How Do You CC? Creative Commons Case Studies for the Social Web
Creative Commons platforms are found across the globe, with licenses used from private individuals to large corporations. Thousands of individuals and organizations use Creative Commons and other open content licenses on a daily basis to achieve a multitude of purposes across a variety of content.
This panel aims to highlight the range of work being done by creators and content aggregators in the Creative Commons community and inform the audience how they can integrate these freely available tools into their own creations, collaborations, and businesses.
About Creative Commons Germany
Creative Commons Germany is lead by European Academy of Law and Computing (EEAR) and newthinking communications. With the support of the Institute for Information Law at the University of Saarland, EEAR consulted with national legal experts to port the Creative Commons licensing suite to German law. Creative Commons Germany is responsible for developing and promoting the licenses in Germany and also works in collaboration with local and international stakeholders to improve and support the project. For more information about Creative Commons Germany, visit http://creativecommons.de.
About Creative Commons
Creative Commons is a not-for-profit organization, founded in 2001, that promotes the creative re-use of intellectual and artistic works, whether owned or in the public domain. Through its free copyright licenses, Creative Commons offers authors, artists, scientists, and educators the choice of a flexible range of protections and freedoms that build upon the “all rights reserved” concept of traditional copyright to enable a voluntary “some rights reserved” approach. For more information about Creative Commons, visit http://creativecommons.org.
It was ok. I didn't really get anything out of this presentation.
It was fine but since this is a crowd who SHOULD know about this stuff already, I would have liked to see the concepts being taken to places we haven't been yet.
@Andy I believe you're referring to a comment made by Markus about the enforceability of the licenses. Because the CC licenses work within the framework of copyright, you are protected in the same way that the default "all rights reserved" copyright protects you.
A Creative Commons license terminates automatically if someone uses your work contrary to the license terms. This means that, if a person uses your work under a Creative Commons license and they, for example, fail to attribute your work in the manner you specified, then they no longer have the right to continue to use your work. This only applies in relation to the person in breach of the license; it does not apply generally to the other people who use your work under a Creative Commons license and comply with its terms.

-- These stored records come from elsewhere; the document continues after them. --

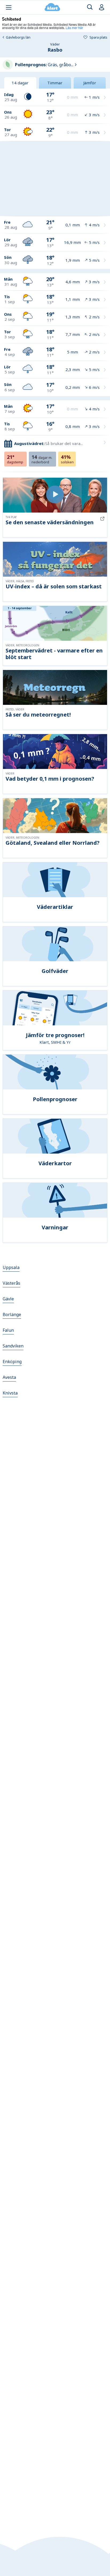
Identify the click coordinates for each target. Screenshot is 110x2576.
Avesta (9, 1377)
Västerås (11, 1283)
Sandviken (13, 1346)
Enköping (12, 1361)
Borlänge (12, 1314)
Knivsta (10, 1393)
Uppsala (11, 1267)
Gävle (8, 1299)
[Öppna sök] (90, 7)
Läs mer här (74, 27)
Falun (8, 1330)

As for your question about attribution, then the proper way of accrediting your use of a work when you're making a verbatim use is: (1) to keep intact any copyright notices for the Work; (2) credit the author, licensor and/or other parties (such as a wiki or journal) in the manner they specify; (3) the title of the Work; and (4) the URL for the work if applicable. You can read more about this on our Marking page: http://wiki.creativecommons.org/Marking
Nice slides, but lack of future thinking. Tell me how this impacts traditionnal media: are you working with them, or seen as competition? What's coming next: where will CC go, can it grow beyond the internet aquarium?
@Ralph and @Stefan Thanks for your comments. Our approach was give commercially successsful examples from major formats (film, photo, text, and music). I actually thought we were very contemporary with going throug the NIN release and SoundCloud's metadata integration.
There are of course plenty of other projects really pushing the envelope. "A Swarm of Angels" is one great example. They're creating a £1 million film and giving it away to over 1 million people. http://aswarmofangels.com/
Strayform is also worth a look: http://www.strayform.com They help users raise money for Creative Commons projects.
There are also people working on CC licensing in industrial design. http://creativecommons.org/weblog/entry/9285
There's heaps more to read up on here: http://wiki.creativecommons.org/Casestudies

































So you mentioned at the end of this session that "The CC license is a contract, and if someone doesn't accept the rules of it, then it's no longer a contract - you can sue" - is that really the case?